## [Source records]

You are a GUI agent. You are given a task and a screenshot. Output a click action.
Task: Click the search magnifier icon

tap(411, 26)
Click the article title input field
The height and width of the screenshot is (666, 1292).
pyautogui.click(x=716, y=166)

## [Work to be completed]
The listing above must be written out again in its entirety, exactly as given.

## [Completed task]
You are a GUI agent. You are given a task and a screenshot. Output a click action.
Task: Click the search magnifier icon

tap(411, 26)
Click the article title input field
The height and width of the screenshot is (666, 1292).
pyautogui.click(x=716, y=166)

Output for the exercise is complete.